Learning outcomes

On completion of the course, the student should be able to:

• account for structure, formation and function of DNA, RNA and proteins
• describe the principles of gene regulation in prokaryotic and eukaryotic cells
• describe the consequences of different types of mutations and DNA-repair systems
• describe the cell cycle, Mendelian genetics, family trees, recombination, restriction enzymes, molecular cloning, DNA-sequencing, and PCR
• use some and understand several modern molecular methods to elucidate molecular and genetic questions
• critically analyse, evaluate and compile results from laboratory exercises
• reason about ethical aspects of genetics.

Content

The course is an introduction to molecular biology and genetics and methods used within these fields. The subject content is the following.

The structure of the genome: chromosomes, chromosomal structure, and extrachromosomal inheritance. The molecular basis of transmission of genetic information: nucleic acids and proteins. DNA replication, DNA repair, mutations, recombination, transposition, transcription, and translation. Examples of gene regulation. Inheritance of genetic information : meiosis, sexual reproduction and classical genetics. Gene technology: restriction mapping, cloning, gene expressions to overproduce proteins of interest, DNA/RNA-sequencing, PCR, CRISPR.

The possibilities, limitations and ethics of gene technology are discussed. Keeping laboratory notes is practiced.

Instruction

The teaching is in the form of lectures, laboratory practicals, and exercises in problem solving.

Participation in the laboratory exercises and some other sessions is compulsory.

Assessment

A written test (7 credits) and practical parts (laboratory exercises and reports) 3 credits.

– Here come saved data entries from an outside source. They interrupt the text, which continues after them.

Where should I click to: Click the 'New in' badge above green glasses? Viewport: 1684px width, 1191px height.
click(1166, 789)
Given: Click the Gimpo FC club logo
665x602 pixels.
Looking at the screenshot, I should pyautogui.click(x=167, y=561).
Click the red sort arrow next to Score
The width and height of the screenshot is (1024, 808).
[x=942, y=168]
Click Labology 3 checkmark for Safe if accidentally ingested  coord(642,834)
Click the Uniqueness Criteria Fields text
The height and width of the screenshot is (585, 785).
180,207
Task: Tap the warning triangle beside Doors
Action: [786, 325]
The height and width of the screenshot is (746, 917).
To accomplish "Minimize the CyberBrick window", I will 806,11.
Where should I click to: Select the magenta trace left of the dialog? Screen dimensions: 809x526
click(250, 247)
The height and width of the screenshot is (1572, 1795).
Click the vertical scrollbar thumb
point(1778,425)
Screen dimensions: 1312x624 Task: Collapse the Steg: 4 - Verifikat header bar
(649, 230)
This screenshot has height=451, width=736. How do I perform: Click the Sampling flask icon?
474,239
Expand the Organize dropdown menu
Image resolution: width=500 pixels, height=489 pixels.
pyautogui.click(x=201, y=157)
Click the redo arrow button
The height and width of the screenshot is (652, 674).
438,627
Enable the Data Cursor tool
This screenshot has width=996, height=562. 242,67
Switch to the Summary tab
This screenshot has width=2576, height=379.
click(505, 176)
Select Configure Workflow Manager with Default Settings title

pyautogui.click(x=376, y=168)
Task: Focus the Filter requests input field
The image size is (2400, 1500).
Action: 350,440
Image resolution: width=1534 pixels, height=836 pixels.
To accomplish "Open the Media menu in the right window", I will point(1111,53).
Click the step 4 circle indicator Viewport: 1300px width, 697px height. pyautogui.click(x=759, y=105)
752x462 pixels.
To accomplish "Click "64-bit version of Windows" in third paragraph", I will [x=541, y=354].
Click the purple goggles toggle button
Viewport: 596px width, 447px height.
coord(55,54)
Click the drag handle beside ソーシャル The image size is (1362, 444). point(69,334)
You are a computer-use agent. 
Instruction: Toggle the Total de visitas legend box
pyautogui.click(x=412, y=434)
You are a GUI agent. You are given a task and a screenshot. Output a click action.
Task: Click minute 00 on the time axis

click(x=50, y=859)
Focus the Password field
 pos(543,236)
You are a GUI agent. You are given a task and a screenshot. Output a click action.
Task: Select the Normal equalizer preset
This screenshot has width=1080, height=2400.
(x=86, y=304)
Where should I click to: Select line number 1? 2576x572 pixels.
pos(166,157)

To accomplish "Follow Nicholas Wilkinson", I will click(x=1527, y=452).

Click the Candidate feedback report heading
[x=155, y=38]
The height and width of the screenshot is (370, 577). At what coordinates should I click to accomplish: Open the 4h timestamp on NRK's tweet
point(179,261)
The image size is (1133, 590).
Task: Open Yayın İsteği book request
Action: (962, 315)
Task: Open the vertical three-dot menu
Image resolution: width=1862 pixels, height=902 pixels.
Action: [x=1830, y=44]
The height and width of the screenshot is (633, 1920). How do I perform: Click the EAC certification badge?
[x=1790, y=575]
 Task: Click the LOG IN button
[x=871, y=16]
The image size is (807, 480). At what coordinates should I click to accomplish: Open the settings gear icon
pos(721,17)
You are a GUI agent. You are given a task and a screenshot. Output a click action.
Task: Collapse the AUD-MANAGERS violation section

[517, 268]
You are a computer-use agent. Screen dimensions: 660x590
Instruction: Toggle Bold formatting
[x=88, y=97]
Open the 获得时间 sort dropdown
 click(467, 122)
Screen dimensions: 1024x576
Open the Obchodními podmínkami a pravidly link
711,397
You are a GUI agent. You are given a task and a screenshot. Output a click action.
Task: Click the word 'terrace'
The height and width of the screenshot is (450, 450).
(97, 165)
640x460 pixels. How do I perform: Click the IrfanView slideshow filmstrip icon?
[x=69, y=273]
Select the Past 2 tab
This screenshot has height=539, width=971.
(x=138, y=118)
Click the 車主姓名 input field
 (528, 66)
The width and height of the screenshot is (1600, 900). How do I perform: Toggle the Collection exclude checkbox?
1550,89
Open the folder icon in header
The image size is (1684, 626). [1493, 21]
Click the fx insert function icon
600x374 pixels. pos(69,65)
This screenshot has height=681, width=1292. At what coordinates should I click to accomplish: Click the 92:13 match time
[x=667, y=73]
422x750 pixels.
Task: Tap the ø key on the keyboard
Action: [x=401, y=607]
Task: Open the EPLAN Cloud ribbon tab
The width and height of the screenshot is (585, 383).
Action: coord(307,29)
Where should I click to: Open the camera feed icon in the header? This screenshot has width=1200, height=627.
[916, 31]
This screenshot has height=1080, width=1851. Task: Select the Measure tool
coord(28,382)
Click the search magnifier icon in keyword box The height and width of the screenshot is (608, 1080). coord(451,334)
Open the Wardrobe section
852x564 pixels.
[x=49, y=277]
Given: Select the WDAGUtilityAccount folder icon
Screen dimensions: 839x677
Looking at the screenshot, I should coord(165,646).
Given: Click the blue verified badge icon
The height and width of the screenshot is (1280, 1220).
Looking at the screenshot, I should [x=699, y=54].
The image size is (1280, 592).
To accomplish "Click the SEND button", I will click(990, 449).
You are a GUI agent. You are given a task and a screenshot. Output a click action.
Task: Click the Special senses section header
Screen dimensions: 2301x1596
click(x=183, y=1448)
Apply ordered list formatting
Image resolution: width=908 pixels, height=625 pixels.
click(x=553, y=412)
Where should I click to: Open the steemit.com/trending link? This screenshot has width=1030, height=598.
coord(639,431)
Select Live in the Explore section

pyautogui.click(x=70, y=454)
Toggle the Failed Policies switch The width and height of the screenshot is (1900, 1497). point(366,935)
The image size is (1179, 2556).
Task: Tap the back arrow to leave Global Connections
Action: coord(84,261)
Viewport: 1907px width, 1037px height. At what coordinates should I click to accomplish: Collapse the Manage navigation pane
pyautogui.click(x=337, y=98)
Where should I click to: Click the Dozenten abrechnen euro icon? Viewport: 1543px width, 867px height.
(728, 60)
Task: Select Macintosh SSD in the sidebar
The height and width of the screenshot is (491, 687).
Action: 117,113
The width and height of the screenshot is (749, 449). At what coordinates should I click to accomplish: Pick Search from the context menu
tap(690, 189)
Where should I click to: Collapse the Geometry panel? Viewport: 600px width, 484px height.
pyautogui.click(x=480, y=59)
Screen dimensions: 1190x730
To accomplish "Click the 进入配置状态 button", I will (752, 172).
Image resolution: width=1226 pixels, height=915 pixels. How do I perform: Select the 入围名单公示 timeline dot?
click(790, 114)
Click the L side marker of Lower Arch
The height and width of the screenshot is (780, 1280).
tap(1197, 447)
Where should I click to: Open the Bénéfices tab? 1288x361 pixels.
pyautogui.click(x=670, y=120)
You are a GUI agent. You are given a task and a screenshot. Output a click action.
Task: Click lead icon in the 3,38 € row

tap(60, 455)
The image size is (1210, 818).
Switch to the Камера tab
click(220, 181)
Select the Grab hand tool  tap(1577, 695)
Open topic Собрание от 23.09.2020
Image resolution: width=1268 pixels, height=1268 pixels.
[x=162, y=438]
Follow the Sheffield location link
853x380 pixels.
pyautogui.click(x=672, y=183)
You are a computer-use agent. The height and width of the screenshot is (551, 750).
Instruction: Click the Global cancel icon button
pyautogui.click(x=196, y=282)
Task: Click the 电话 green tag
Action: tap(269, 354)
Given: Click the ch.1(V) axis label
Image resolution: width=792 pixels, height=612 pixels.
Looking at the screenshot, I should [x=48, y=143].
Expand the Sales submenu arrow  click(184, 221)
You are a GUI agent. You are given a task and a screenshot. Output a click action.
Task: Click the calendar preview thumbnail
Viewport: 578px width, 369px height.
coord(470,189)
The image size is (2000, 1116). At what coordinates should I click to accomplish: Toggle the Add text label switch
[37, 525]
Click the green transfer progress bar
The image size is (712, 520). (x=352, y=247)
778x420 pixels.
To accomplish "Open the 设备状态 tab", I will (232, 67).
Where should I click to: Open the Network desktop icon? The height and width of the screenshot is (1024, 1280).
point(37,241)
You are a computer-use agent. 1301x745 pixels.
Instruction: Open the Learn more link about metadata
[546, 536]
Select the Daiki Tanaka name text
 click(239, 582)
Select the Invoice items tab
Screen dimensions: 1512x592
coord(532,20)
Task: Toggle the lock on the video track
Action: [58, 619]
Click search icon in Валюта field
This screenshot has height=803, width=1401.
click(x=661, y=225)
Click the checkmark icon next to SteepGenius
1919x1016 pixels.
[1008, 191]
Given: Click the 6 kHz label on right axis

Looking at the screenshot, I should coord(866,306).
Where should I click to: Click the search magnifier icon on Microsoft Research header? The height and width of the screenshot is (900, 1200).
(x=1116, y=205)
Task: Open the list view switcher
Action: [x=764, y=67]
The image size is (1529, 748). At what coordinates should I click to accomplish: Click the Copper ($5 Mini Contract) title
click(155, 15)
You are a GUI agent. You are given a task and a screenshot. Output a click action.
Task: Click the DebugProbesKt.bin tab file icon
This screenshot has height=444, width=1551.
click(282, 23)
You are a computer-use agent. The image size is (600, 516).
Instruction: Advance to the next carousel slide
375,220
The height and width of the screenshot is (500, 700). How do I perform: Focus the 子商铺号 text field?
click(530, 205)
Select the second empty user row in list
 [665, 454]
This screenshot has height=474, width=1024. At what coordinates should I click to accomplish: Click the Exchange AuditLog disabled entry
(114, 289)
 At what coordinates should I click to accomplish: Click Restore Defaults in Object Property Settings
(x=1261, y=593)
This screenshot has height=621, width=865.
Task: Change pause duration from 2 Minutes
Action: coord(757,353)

If there are special reasons for doing so, an examiner may make an exception from the method of assessment indicated and allow a student to be assessed by another method. An example of special reasons might be a certificate regarding special pedagogical support from the disability coordinator of the university.

Other directives

The course is part of a course package and can only be taken concurrently with the course 1BG114 Mikroorganisms' life and interactions 5 credits. Cannot be included in the same degree as 1BG101 Genetics and Genetic Engineering 15 credits or 1BG111 Genetics and Genetic Engineering 10 credits.